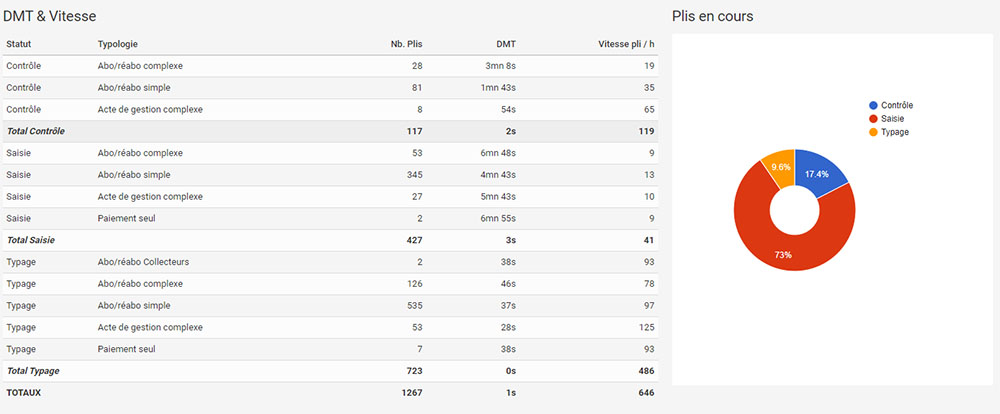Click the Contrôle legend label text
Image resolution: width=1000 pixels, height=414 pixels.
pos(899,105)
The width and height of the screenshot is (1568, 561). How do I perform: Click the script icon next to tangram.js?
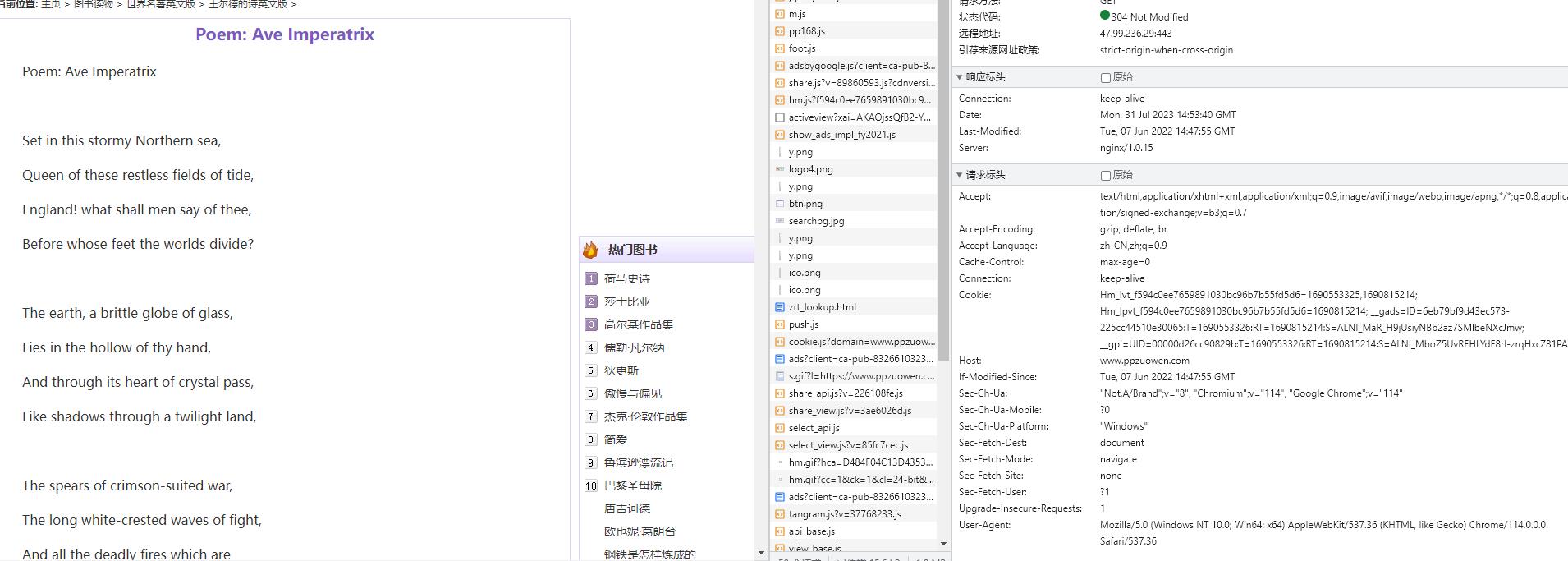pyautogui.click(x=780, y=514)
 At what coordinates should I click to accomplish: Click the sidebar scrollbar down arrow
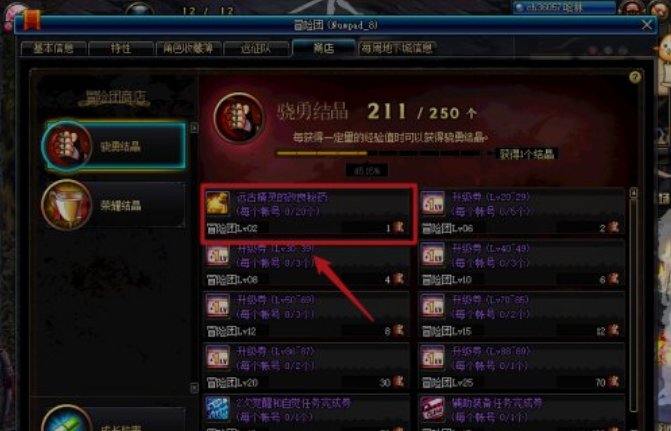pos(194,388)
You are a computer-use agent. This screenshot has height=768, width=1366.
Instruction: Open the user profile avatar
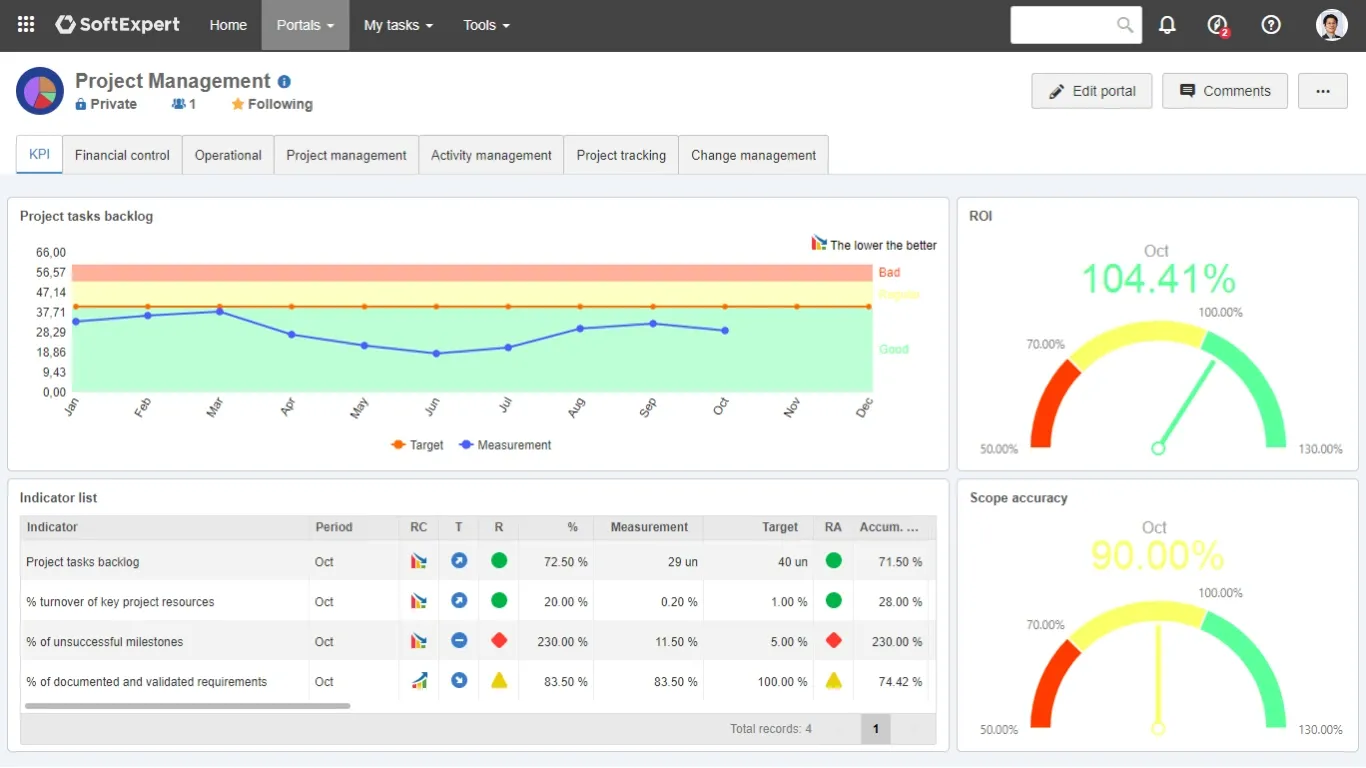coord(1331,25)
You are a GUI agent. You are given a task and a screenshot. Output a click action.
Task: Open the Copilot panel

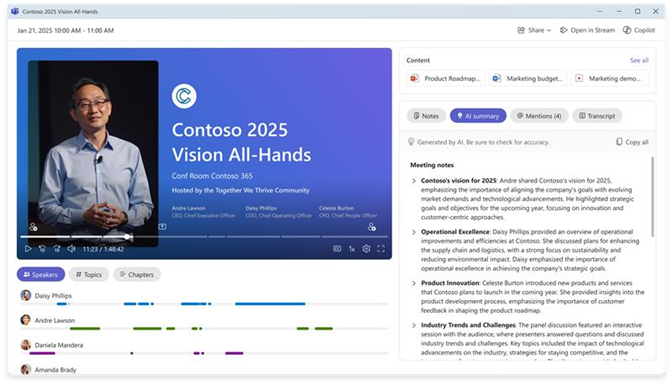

==========

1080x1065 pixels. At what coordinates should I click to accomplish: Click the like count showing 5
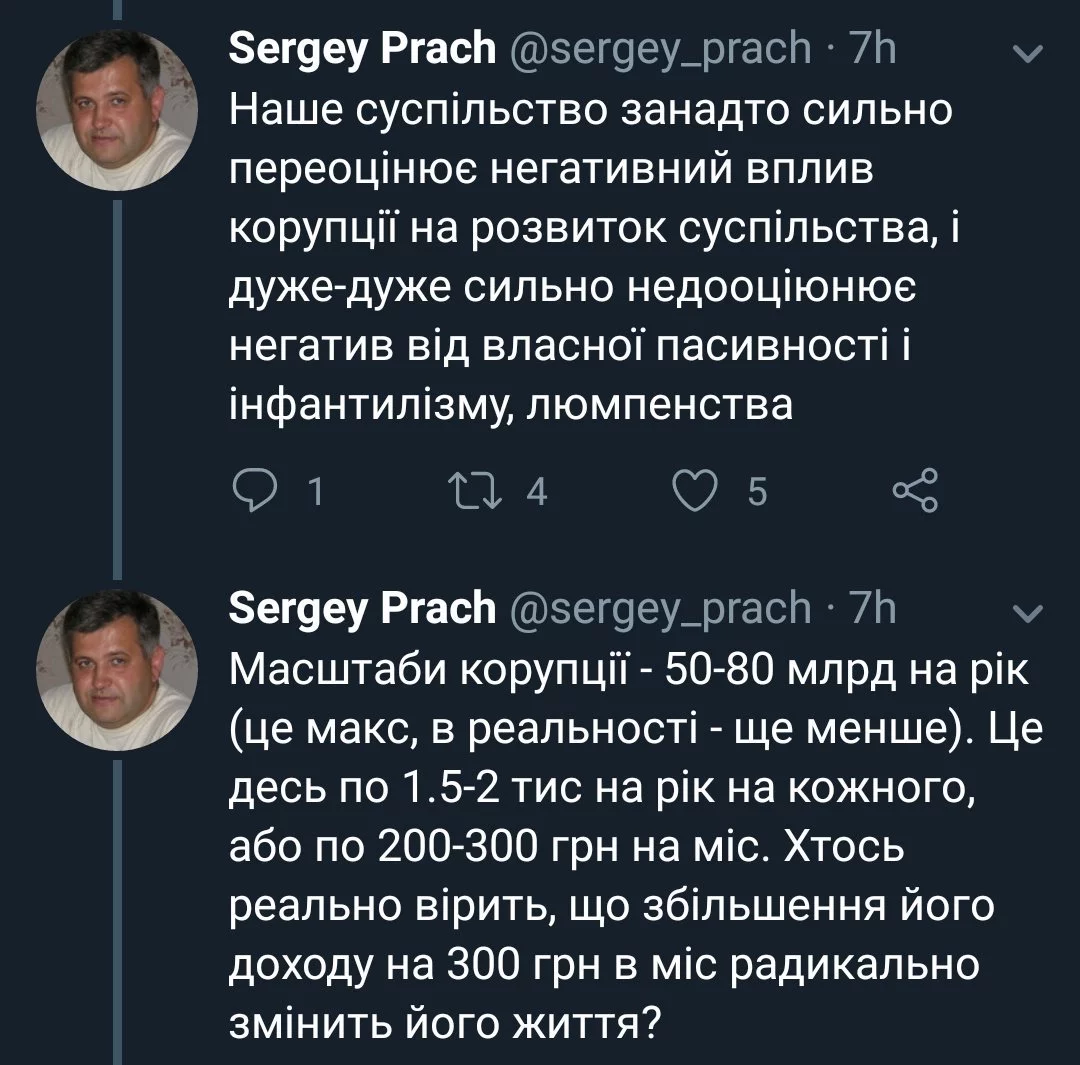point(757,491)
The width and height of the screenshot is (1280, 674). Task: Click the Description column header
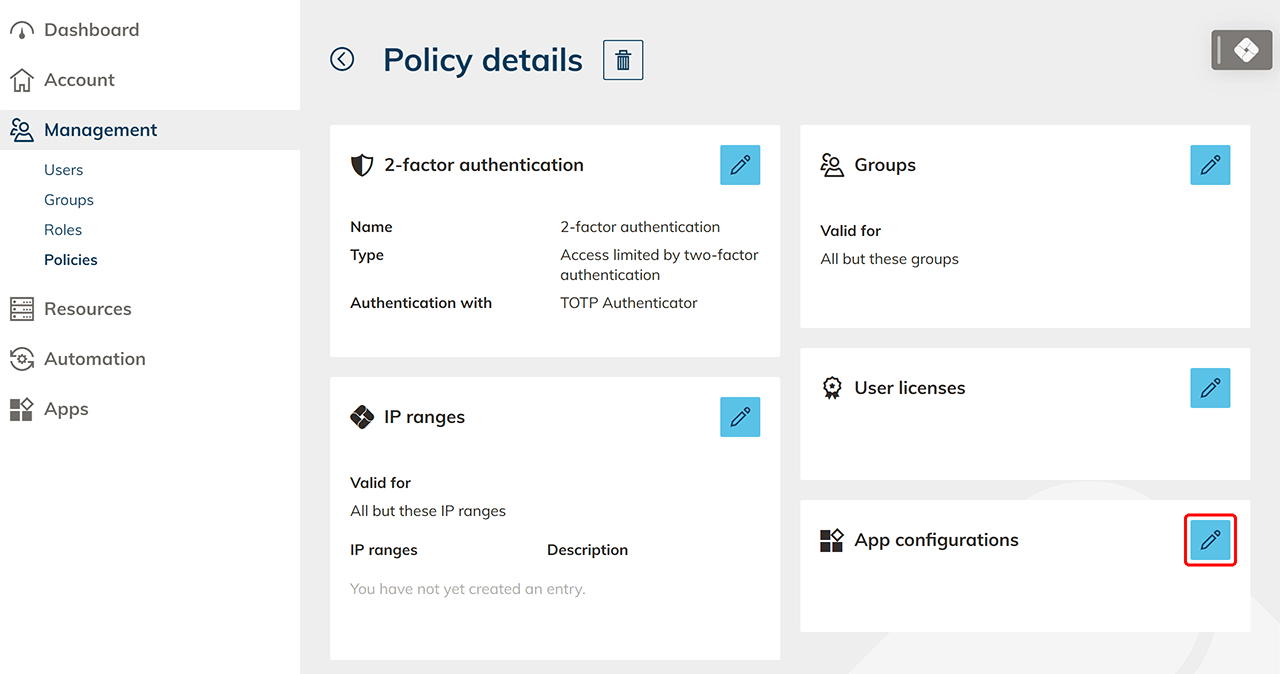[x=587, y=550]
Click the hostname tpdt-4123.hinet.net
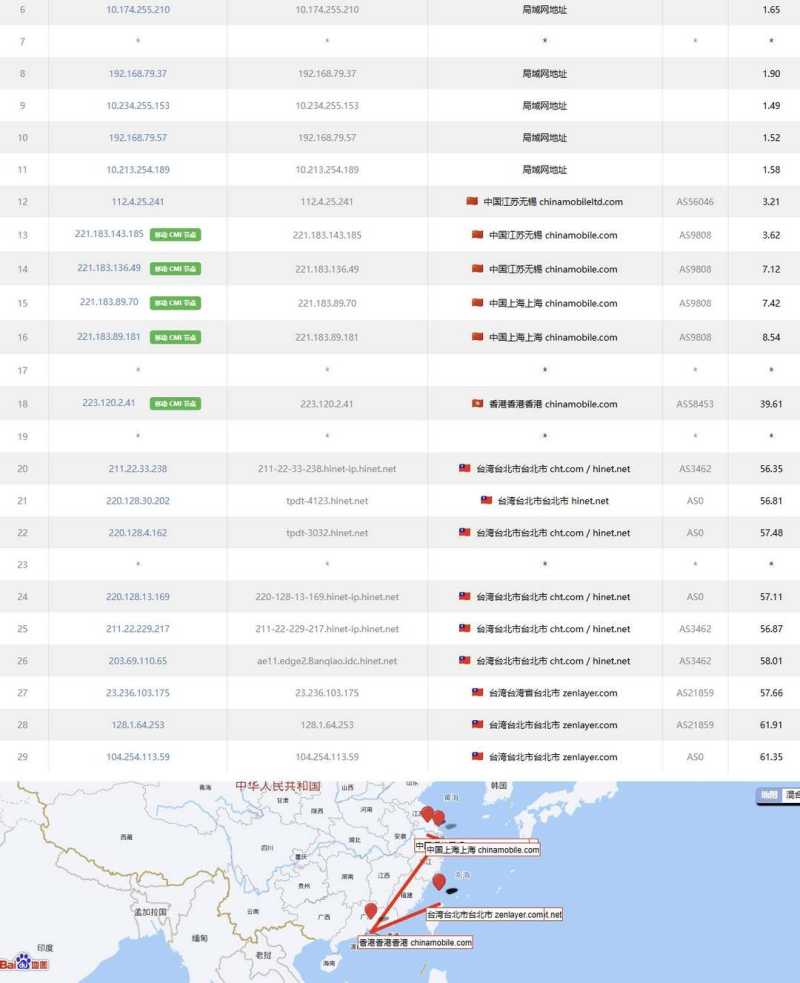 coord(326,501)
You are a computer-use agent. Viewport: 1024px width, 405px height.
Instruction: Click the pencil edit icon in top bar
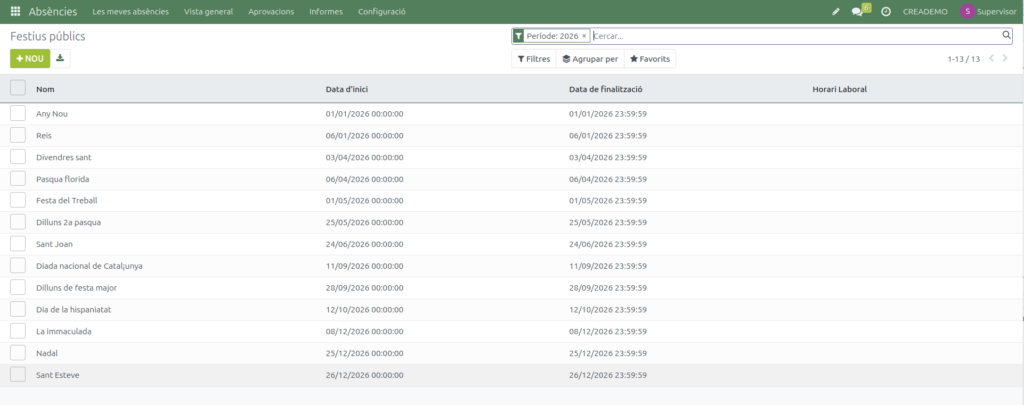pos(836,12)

==========

» Exercise description:
If a picture sits between the line containing "scrollbar down arrow" and the line containing "Task: Open the Copilot panel", leave it out, and return the lines of that range above exactly, both ends included.

» Exercise solution:
 At what coordinates should I click to accomplish: Click the sidebar scrollbar down arrow
pos(194,388)
You are a computer-use agent. This screenshot has height=768, width=1366.
Instruction: Open the user profile avatar
coord(1331,25)
You are a GUI agent. You are given a task and a screenshot. Output a click action.
Task: Open the Copilot panel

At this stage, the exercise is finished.